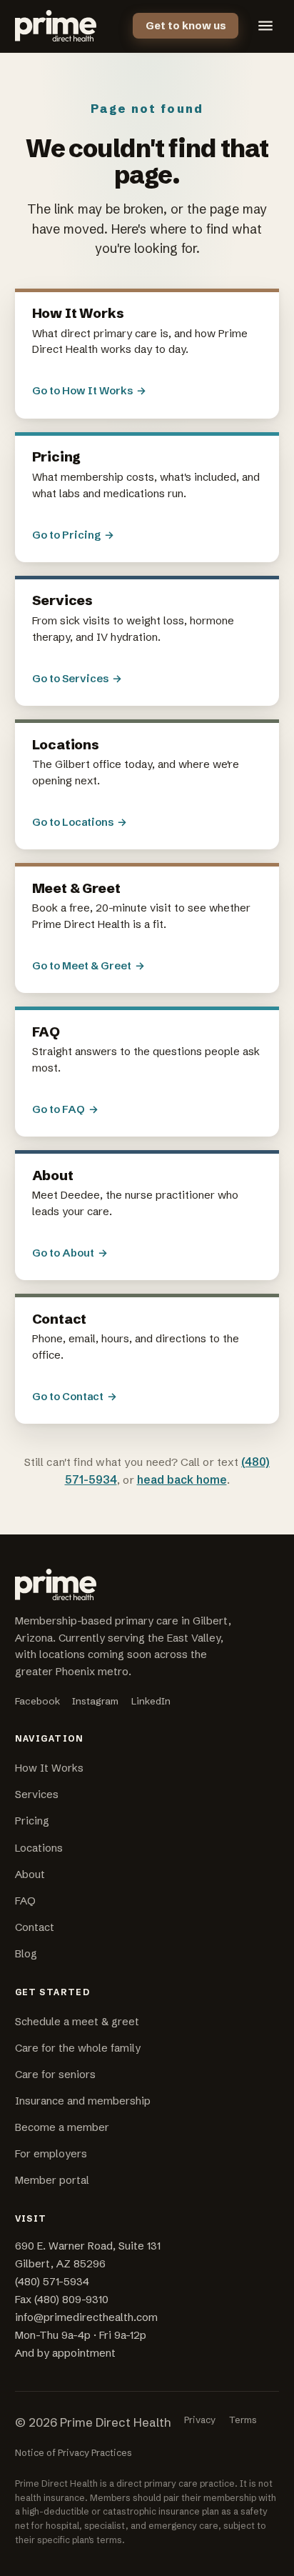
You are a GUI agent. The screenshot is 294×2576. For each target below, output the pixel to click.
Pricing (32, 1820)
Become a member (62, 2127)
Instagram (95, 1701)
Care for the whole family (78, 2048)
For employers (51, 2153)
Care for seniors (55, 2074)
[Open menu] (265, 25)
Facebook (37, 1701)
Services (37, 1794)
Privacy (200, 2419)
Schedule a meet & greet (77, 2021)
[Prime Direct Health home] (55, 25)
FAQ (25, 1900)
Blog (26, 1953)
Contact (34, 1927)
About (30, 1874)
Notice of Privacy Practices (73, 2452)
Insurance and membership (83, 2101)
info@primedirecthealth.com (86, 2317)
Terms (243, 2419)
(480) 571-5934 (52, 2281)
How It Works (49, 1768)
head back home (182, 1480)
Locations (39, 1848)
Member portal (52, 2180)
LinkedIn (151, 1701)
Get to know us (186, 25)
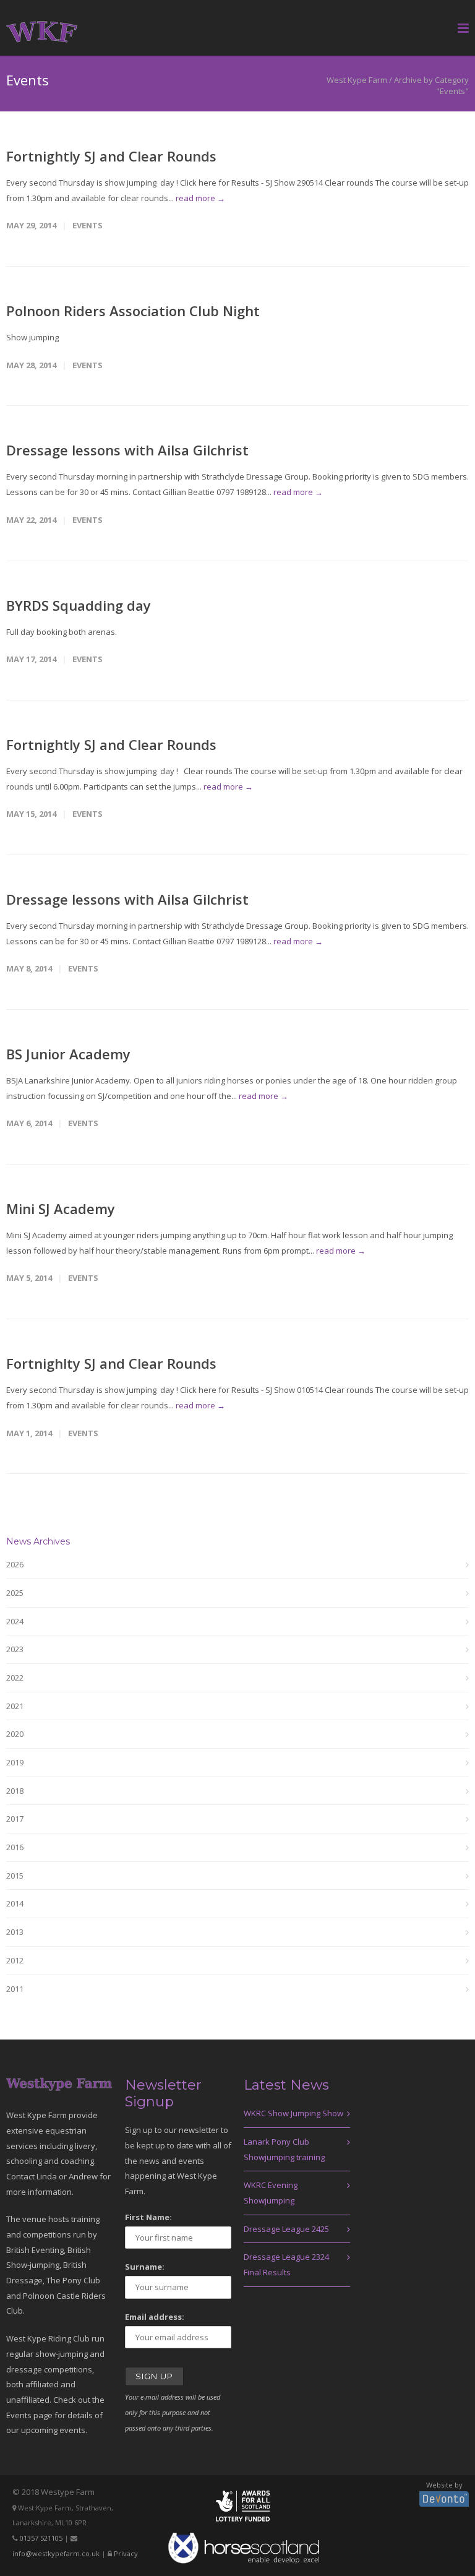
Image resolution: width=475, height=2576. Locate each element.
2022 (15, 1677)
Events (87, 225)
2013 (15, 1931)
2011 (15, 1988)
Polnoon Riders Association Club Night (133, 310)
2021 (15, 1706)
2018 (15, 1790)
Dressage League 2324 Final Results (286, 2264)
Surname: (145, 2266)
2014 (15, 1903)
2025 (15, 1592)
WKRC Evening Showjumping (270, 2192)
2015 (15, 1875)
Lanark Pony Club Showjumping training (284, 2149)
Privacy (126, 2553)
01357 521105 (41, 2538)
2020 (15, 1733)
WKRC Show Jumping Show (293, 2113)
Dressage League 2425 (286, 2228)
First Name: (148, 2217)
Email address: (154, 2316)
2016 (15, 1847)
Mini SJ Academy (60, 1208)
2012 (15, 1960)
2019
* * * * * * * * *
- _REQUIRED ACTION_:
Write out exactly the run of lines above that starts at the line containing "Facebook (37, 1701)" and ends at the line containing "Events (87, 225)". Include both, and leave the pictures out.

- _ANSWER TO THIS PROBLEM_:
Facebook (37, 1701)
Services (37, 1794)
Privacy (200, 2419)
Schedule a meet & greet (77, 2021)
[Prime Direct Health home] (55, 25)
FAQ (25, 1900)
Blog (26, 1953)
Contact (34, 1927)
About (30, 1874)
Notice of Privacy Practices (73, 2452)
Insurance and membership (83, 2101)
info@primedirecthealth.com (86, 2317)
Terms (243, 2419)
(480) 571-5934 (52, 2281)
How It Works (49, 1768)
head back home (182, 1480)
Locations (39, 1848)
Member portal (52, 2180)
LinkedIn (151, 1701)
Get to know us (186, 25)
Image resolution: width=475, height=2576. Locate each element.
2022 (15, 1677)
Events (87, 225)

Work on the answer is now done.